▶ **YOUR OBJECTIVE**
Start at the top of the records below and copy them exactly to the end.

▶ **RECORDS SUPPLIED**
>>>>>

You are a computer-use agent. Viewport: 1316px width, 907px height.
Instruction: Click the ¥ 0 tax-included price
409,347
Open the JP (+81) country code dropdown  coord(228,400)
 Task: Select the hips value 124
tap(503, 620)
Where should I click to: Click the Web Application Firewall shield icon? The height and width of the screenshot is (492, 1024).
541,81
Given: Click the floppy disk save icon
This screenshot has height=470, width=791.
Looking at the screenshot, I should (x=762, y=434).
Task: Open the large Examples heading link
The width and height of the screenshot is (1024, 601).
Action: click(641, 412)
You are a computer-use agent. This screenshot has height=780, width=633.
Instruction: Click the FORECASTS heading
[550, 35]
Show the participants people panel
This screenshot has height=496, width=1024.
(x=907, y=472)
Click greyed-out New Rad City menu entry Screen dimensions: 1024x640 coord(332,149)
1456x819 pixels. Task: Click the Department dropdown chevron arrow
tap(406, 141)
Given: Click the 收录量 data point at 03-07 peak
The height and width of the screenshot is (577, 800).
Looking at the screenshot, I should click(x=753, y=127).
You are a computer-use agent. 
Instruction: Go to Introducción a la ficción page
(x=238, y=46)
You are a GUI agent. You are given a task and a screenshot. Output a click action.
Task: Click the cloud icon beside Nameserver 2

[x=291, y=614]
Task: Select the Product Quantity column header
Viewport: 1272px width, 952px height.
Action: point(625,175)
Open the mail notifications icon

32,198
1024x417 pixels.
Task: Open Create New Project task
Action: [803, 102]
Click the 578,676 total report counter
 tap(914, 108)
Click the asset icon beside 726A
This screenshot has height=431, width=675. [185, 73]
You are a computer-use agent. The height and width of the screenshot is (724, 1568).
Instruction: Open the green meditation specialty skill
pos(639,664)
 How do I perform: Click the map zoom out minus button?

<<<<<

▶ **FINISHED TASK**
You are a computer-use agent. Viewport: 1316px width, 907px height.
Instruction: Click the ¥ 0 tax-included price
409,347
Open the JP (+81) country code dropdown  coord(228,400)
 Task: Select the hips value 124
tap(503, 620)
Where should I click to: Click the Web Application Firewall shield icon? The height and width of the screenshot is (492, 1024).
541,81
Given: Click the floppy disk save icon
This screenshot has height=470, width=791.
Looking at the screenshot, I should (x=762, y=434).
Task: Open the large Examples heading link
The width and height of the screenshot is (1024, 601).
Action: click(641, 412)
You are a computer-use agent. This screenshot has height=780, width=633.
Instruction: Click the FORECASTS heading
[550, 35]
Show the participants people panel
This screenshot has height=496, width=1024.
(x=907, y=472)
Click greyed-out New Rad City menu entry Screen dimensions: 1024x640 coord(332,149)
1456x819 pixels. Task: Click the Department dropdown chevron arrow
tap(406, 141)
Given: Click the 收录量 data point at 03-07 peak
The height and width of the screenshot is (577, 800).
Looking at the screenshot, I should click(x=753, y=127).
You are a computer-use agent. 
Instruction: Go to Introducción a la ficción page
(x=238, y=46)
You are a GUI agent. You are given a task and a screenshot. Output a click action.
Task: Click the cloud icon beside Nameserver 2

[x=291, y=614]
Task: Select the Product Quantity column header
Viewport: 1272px width, 952px height.
Action: point(625,175)
Open the mail notifications icon

32,198
1024x417 pixels.
Task: Open Create New Project task
Action: [803, 102]
Click the 578,676 total report counter
 tap(914, 108)
Click the asset icon beside 726A
This screenshot has height=431, width=675. [185, 73]
You are a computer-use agent. The height and width of the screenshot is (724, 1568).
Instruction: Open the green meditation specialty skill
pos(639,664)
 How do I perform: Click the map zoom out minus button?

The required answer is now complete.